Develop a SaaS product that monitors training data integrity and uses AI-driven detection methods to identify potential data poisoning threats in real-time.
The Infusion method could disrupt traditional security approaches that rely on detecting explicit anomalies in training data by addressing the subtler but equally damaging forms of data poisoning.
There is an increasing need for data integrity solutions in AI as models are deployed in mission-critical applications. Enterprises and governments, who are highly motivated to protect their AI investments, would pay for a tool that prevents subtle data poisoning attacks.

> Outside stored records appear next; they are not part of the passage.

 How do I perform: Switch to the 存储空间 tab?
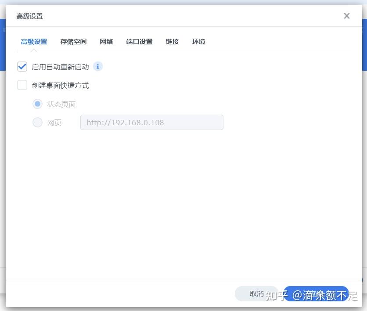(73, 41)
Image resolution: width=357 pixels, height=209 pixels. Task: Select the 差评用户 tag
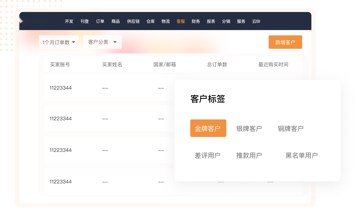[x=207, y=155]
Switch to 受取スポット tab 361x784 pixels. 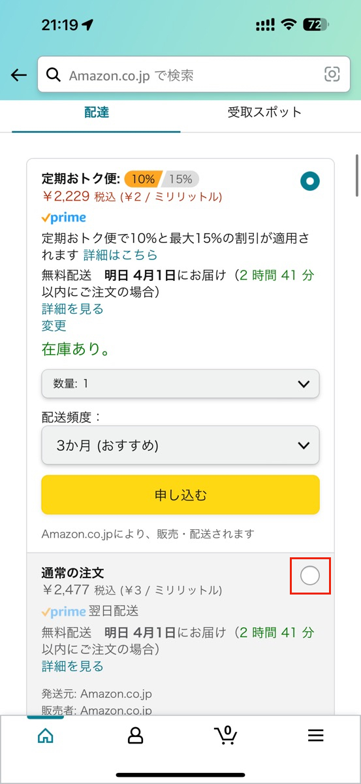264,112
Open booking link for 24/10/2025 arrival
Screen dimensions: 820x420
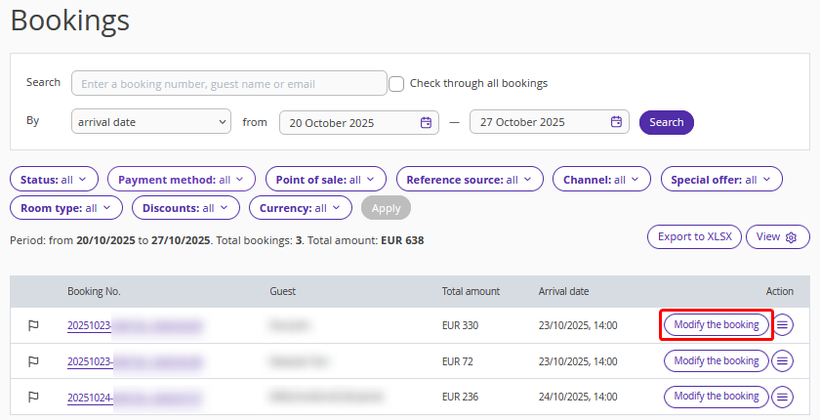pyautogui.click(x=134, y=398)
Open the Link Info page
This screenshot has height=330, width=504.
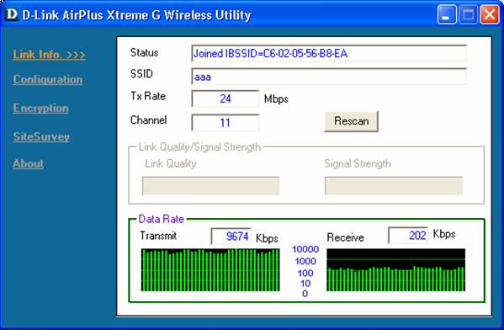[x=50, y=55]
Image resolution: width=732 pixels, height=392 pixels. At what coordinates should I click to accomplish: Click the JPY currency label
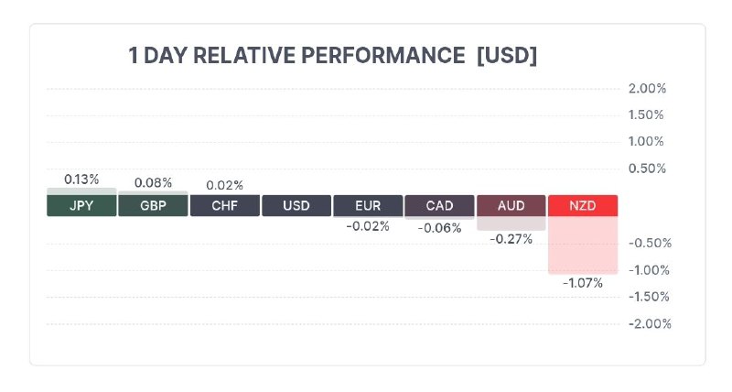[81, 205]
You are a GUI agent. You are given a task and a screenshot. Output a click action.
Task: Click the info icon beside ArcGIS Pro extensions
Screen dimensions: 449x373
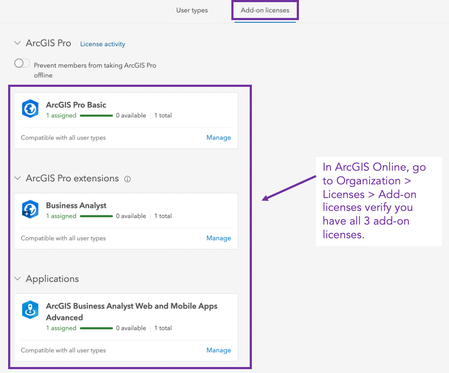pyautogui.click(x=127, y=179)
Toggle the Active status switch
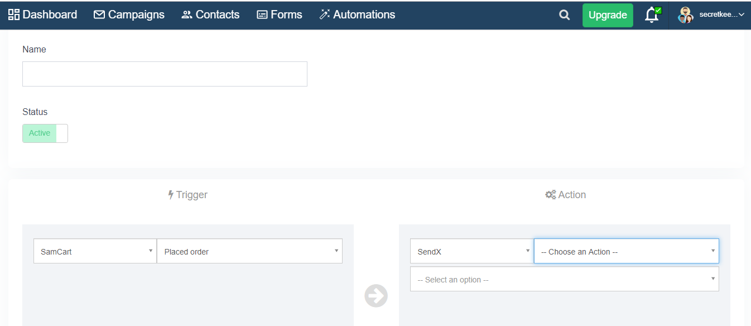 45,133
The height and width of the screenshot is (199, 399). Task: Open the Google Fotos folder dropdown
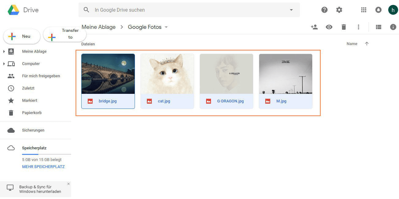point(166,27)
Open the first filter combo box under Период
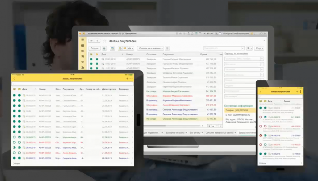 (244, 59)
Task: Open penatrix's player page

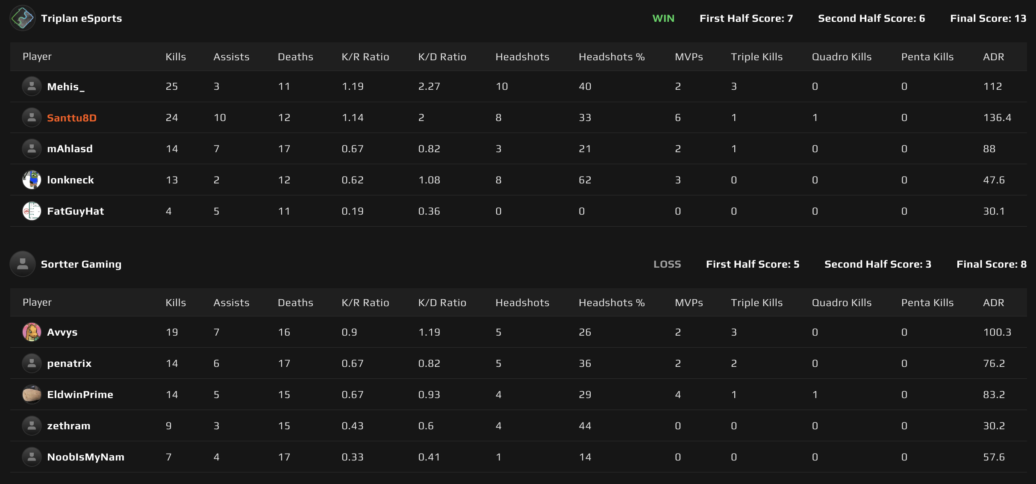Action: point(69,363)
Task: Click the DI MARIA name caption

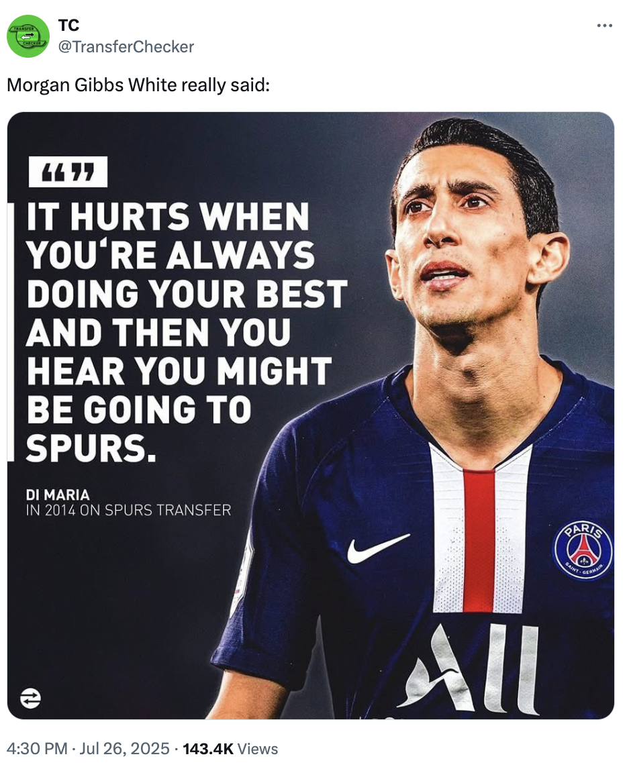Action: point(58,495)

Create a security tool for AI systems that detects and mitigates subtle data poisoning attacks to ensure model integrity and robustness.
The paper introduces a framework called Infusion, which uses scalable influence-function approximations to compute small perturbations to training data. These perturbations induce specific behaviors in models by manipulating parameter shifts without explicit examples.
Infusion was tested on tasks within vision and language domains using CIFAR-10 and GPT-Neo models, demonstrating that minimal, subtle edits to a small fraction of training data can instigate substantial behavior changes in AI models, including cross-architecture transferability.
The reliance on accurate influence function estimations, scalability to large datasets, and the handling of discrete token spaces in language models pose challenges. Furthermore, real-world application requires comprehensive validation to avoid unintended side-effects.